Former Minister of Education, Mrs. Obiageli Ezekwesili, has publicly vowed not to join Nigerians in singing the old national anthem, “Nigeria, We Hail Thee,” which was reinstated by President Bola Tinubu on Wednesday.

Instead, she will continue to sing “Arise O Compatriots,” the anthem recently replaced by the National Assembly and approved by the President.

Ezekwesili expressed her defiance on social media, stating that she cannot be compelled to accept an “obnoxious law” that is rejected by the Nigerian people. She made her position clear in a post on her X handle on Wednesday, reacting to the reinstatement of the old anthem.

The National Assembly passed a bill, which received Tinubu’s assent, to bring back “Nigeria, We Hail Thee,” written by British expatriate Lillian Jean Williams and composed by Frances Berda. This anthem was discarded in 1978 in favor of “Arise O Compatriots,” composed by Ben Odiase.

Ezekwesili reiterated her commitment to the current anthem, posting the lyrics of “Arise O Compatriots” on social media. She stated:

“Let it be known to all and sundry that I, Obiageli ‘Oby’ Ezekwesili, will, whenever asked to sing the Nigerian National Anthem, sing:

1. Arise, O compatriots, Nigeria’s call obey

To serve our fatherland

With love and strength and faith

The labor of our heroes past

Shall never be in vain

To serve with heart and might

One nation bound in freedom, peace, and unity.

2. Oh God of creation, direct our noble cause

Guide our leaders right

Help our youth the truth to know

In love and honesty to grow

And living just and true

Great lofty heights attain

To build a nation where peace and justice reign.”

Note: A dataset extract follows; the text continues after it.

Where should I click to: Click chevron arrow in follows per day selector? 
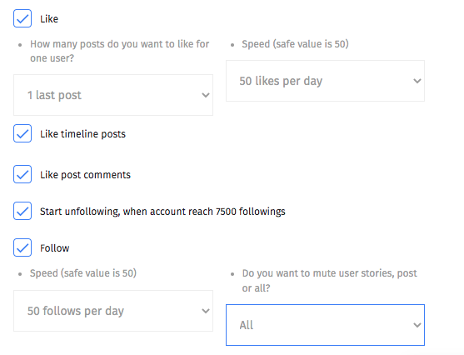(x=206, y=311)
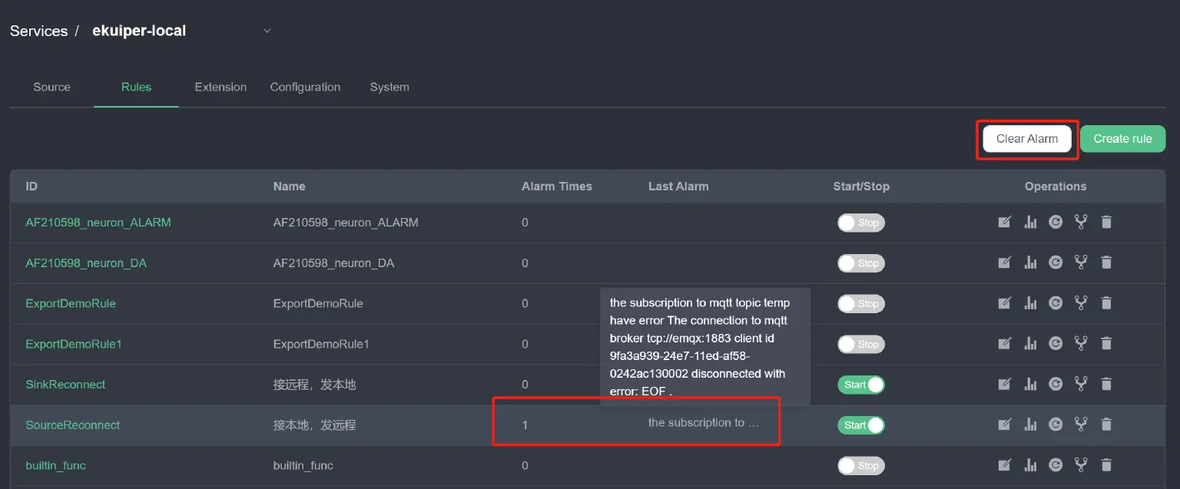Stop the SinkReconnect rule toggle
This screenshot has width=1180, height=489.
(860, 385)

The Senate and the House of Representatives quickly passed the National Anthem Bill 2024, which seeks to reinstate the old anthem. Leading the debate in the lower chamber, Julius Ihonvbere argued that the change was necessary to foster patriotism and nationalism. The bill was passed in the Senate after a report by Tahir Monguno, the chair of the Judiciary Committee, was reviewed.

However, the move has been met with skepticism and criticism from many Nigerians on social media, who question the relevance of this change in addressing the country’s pressing economic challenges.